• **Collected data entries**

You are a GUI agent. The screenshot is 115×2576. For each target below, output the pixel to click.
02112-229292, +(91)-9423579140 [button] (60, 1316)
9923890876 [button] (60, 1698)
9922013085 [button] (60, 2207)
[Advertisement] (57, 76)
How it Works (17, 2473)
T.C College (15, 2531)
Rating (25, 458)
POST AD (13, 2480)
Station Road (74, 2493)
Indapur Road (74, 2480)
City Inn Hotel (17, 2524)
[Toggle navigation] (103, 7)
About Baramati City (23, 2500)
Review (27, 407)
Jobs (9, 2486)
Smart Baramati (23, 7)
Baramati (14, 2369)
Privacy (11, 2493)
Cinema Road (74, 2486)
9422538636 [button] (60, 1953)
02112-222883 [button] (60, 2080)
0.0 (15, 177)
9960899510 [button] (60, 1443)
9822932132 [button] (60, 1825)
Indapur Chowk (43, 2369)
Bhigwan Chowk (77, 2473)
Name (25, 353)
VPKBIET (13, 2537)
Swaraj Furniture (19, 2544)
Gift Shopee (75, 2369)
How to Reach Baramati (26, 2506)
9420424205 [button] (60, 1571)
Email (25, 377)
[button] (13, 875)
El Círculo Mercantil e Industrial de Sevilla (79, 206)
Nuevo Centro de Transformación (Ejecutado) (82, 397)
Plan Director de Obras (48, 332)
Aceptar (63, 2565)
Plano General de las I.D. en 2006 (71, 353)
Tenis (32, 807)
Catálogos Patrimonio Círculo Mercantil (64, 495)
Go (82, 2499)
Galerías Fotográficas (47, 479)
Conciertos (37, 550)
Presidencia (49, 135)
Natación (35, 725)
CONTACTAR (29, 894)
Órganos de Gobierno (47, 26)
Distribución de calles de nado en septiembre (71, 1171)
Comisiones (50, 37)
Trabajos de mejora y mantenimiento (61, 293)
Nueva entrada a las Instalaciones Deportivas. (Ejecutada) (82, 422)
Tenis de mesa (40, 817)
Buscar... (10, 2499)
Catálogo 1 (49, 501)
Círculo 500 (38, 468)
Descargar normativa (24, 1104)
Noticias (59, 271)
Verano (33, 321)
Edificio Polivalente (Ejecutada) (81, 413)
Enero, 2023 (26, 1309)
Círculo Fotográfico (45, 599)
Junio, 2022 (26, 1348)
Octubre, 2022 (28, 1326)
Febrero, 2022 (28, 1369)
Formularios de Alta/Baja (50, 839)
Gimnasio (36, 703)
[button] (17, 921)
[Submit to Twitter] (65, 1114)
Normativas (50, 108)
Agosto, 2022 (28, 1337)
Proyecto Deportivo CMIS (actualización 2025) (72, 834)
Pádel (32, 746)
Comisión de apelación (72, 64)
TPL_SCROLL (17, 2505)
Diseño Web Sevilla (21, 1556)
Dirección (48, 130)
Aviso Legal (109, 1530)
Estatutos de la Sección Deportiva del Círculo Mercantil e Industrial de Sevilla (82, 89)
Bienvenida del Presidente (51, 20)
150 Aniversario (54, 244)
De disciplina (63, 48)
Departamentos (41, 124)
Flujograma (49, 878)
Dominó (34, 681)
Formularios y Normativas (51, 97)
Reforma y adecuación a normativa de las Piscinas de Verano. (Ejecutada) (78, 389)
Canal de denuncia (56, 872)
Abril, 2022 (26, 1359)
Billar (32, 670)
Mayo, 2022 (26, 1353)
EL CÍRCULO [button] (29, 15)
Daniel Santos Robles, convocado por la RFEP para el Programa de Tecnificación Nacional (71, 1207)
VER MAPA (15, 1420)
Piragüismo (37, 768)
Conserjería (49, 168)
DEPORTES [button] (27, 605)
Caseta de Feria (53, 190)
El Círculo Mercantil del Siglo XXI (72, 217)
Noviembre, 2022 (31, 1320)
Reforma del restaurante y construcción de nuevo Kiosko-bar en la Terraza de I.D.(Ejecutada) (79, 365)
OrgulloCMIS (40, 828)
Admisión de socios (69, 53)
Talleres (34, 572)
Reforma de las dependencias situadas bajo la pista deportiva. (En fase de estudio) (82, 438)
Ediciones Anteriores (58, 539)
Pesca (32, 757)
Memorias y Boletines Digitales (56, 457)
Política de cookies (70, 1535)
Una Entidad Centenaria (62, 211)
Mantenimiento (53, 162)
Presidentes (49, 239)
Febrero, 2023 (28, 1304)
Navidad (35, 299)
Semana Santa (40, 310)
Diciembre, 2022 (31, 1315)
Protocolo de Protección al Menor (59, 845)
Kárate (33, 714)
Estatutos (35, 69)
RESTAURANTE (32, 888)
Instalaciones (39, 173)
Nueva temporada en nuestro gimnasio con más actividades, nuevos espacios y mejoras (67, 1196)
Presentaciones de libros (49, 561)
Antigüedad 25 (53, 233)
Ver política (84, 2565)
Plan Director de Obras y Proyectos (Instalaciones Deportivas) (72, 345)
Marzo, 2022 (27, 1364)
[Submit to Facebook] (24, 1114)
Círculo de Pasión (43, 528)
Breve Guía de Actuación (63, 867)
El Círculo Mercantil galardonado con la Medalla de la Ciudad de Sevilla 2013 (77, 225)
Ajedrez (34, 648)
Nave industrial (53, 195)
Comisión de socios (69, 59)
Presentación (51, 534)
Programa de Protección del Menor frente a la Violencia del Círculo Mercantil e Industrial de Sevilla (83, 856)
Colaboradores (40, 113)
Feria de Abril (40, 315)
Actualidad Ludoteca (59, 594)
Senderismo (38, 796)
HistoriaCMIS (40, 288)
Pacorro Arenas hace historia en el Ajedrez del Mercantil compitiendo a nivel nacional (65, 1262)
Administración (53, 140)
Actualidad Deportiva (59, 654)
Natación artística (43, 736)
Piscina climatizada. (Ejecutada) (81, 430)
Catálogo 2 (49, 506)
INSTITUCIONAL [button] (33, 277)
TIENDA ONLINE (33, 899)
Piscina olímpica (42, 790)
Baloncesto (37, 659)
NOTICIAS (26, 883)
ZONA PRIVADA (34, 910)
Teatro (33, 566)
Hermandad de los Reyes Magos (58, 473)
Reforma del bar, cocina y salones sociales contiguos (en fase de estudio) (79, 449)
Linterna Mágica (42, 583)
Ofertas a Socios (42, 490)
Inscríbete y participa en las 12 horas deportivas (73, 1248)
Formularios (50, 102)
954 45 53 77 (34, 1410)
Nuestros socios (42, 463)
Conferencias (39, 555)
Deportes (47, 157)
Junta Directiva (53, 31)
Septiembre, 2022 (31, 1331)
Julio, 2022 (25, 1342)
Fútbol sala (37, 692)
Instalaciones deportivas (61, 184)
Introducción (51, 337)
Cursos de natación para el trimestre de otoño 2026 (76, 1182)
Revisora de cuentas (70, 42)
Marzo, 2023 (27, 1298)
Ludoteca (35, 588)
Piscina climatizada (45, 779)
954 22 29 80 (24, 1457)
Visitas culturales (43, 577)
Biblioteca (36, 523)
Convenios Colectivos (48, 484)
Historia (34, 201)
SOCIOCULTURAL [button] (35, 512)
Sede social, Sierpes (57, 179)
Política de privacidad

• **WHAT YOU WILL DO**
Copy exactly the stretch of data above from the line with "Plano General de las I.D. en 2006 (71, 353)" through the line with "Agosto, 2022 (28, 1337)", and omit all other lines.

• **ANSWER BOX**
Plano General de las I.D. en 2006 (71, 353)
Tenis (32, 807)
Catálogos Patrimonio Círculo Mercantil (64, 495)
Go (82, 2499)
Galerías Fotográficas (47, 479)
Conciertos (37, 550)
Presidencia (49, 135)
Natación (35, 725)
CONTACTAR (29, 894)
Órganos de Gobierno (47, 26)
Distribución de calles de nado en septiembre (71, 1171)
Comisiones (50, 37)
Trabajos de mejora y mantenimiento (61, 293)
Nueva entrada a las Instalaciones Deportivas. (Ejecutada) (82, 422)
Tenis de mesa (40, 817)
Buscar... (10, 2499)
Catálogo 1 (49, 501)
Círculo 500 (38, 468)
Descargar normativa (24, 1104)
Noticias (59, 271)
Verano (33, 321)
Edificio Polivalente (Ejecutada) (81, 413)
Enero, 2023 (26, 1309)
Círculo Fotográfico (45, 599)
Junio, 2022 (26, 1348)
Octubre, 2022 (28, 1326)
Febrero, 2022 (28, 1369)
Formularios de Alta/Baja (50, 839)
Gimnasio (36, 703)
[button] (17, 921)
[Submit to Twitter] (65, 1114)
Normativas (50, 108)
Agosto, 2022 (28, 1337)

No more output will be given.